● **CHALLENGES**:
- 1) Using the text on restaurant chef roles, explain in one to three sentences why pantry chefs normally work in larger restaurants.
- 2) Say whether each statement agrees with the text on restaurant chef roles, answering yes or no and quoting the deciding words: (a) The Poissonnier also makes the fish gravy and sauce served with a dish. (b) Vegetable chefs do not cook egg meals. (c) A pantry chef prepares hot dishes.
- 3) Resume the text on restaurant chef roles, continuing on from its last sentence.

● **PROVIDED TEXT**:
* Begin *

Two chefs that work closely with  a Saucier is:

  • Poissonnier (Fish Chef): This chef deals with processing and cooking all kinds of fishes and also makes fish gravy and sauce that goes with the dish.
  • Seafood Chef: They deal and cook with all kinds of seafood, from prawn, crabs and squids and much more.

Entremétier or Vegetable Chef

Vegetable chefs are in charge of all vegetable-based dishes. they select the best form for cooking vegetables, such as roasting, steaming, sautéing, or frying. Adjacently, these chefs find ways to cook different vegetables for the same dish simultaneously, making sauces or toppings for vegetable dishes, and designing only vegetable dishes or vegetables that complement meats are also likely for a  vegetable chef. Vegetable chefs also may cook soup and egg meals.

Garde Manger or Pantry Chef

Garde Manger is in charge of large freezers of the restaurant. A pantry chef keeps track of the refrigerator’s contents and prepares cold dishes. They normally work in larger restaurants with several cold storage areas that require a dedicated professional to keep track of stock levels and ensure that all food is kept fresh. Salads and other cold meals could be prepared by pantry chefs, who could also order new products and distribute cold items to chefs in need.

* End *

● **RAW DATA**:

* Begin *

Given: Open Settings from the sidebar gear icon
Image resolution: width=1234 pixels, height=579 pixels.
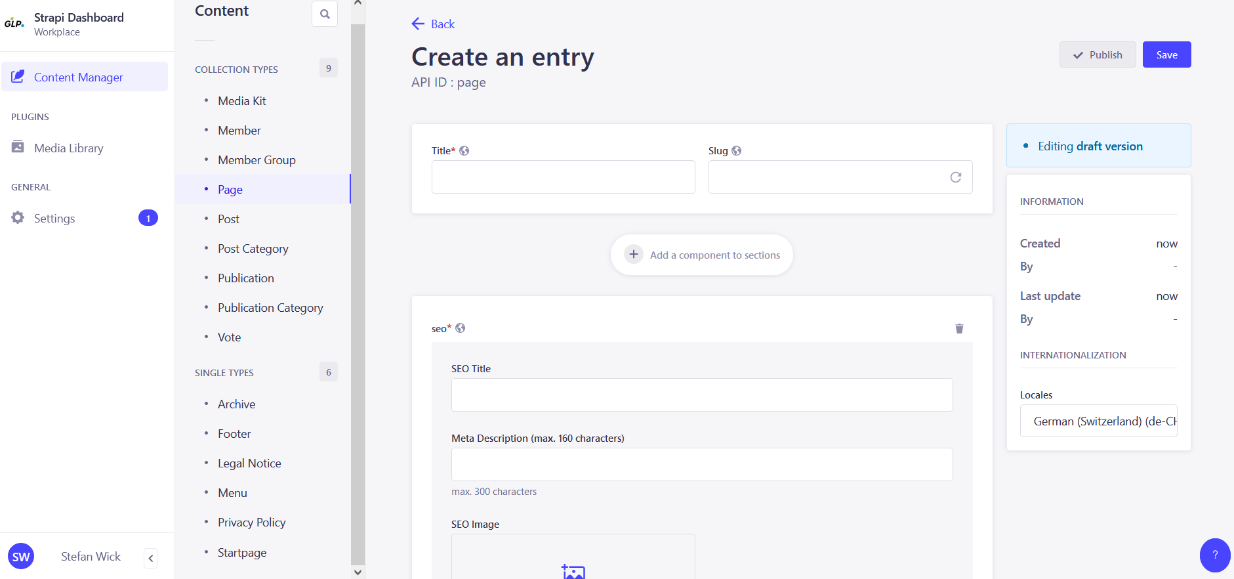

* End *

● **RESULTS FOR THE EXERCISE**:
- 1) Larger restaurants have several cold storage areas. These need a dedicated professional to keep track of stock levels and make sure all food stays fresh.

- 2)
(a) Yes: "also makes fish gravy and sauce that goes with the dish"
(b) No: "Vegetable chefs also may cook soup and egg meals."
(c) No: "A pantry chef keeps track of the refrigerator’s contents and prepares cold dishes."

- 3)
Butcher works in coordination with a Pantry chef. Butcher processes the meat in the exact cuts they are needed and keep them in cold storage.

Commis or Junior Chef

Commis are the new additional chef of a restaurant who is still learning. They are learning and trying to be experts at any of the above mentioned specialised chefs. They help their seniors prepare meals at different stations, cut veggies and meats and keep the station clean.

Chef de Tournant or Relief Chef

This chef fills in the absence of other chefs or if there is a need for more hands to process food. They give support to other chefs if they get tired or need help.

To know more about chef and restaurant jobs and get formal kitchen training check our Kitchen Staff Training Course now!

Climb the Culinary Ladder of Chef

To conclude, cooking at home and cooking professionally are two completely different experiences. Hence, the formal titles and chef hierarchy in restaurants. Moreover, life as a chef is a fast-paced one. There is hardly any dull moment!

You have to learn new techniques and new recipes, and dedicate a lot of time to refine your cooking skills. But this line of career is a line filled with passion for cooking and making delicious food. It takes years and years of practice and working in different restaurants to get promotions and go up the brigade hierarchy. But it’s worth it!

Related: How to Become a Chef in the UK?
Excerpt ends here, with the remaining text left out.